**Written problem:**
Count how many lines of the material below contain the string "accomplish", matching case exactly, and give only that number.
:: Stored data ::
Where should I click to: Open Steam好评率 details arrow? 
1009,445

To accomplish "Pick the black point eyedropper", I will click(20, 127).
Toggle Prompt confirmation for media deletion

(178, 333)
:::
:: Stored data ::
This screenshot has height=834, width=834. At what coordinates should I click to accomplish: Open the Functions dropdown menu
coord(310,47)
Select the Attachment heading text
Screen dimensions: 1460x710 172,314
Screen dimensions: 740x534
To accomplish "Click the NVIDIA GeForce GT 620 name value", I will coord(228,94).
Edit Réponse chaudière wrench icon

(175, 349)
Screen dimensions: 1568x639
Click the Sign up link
:::
**Expected output:**
3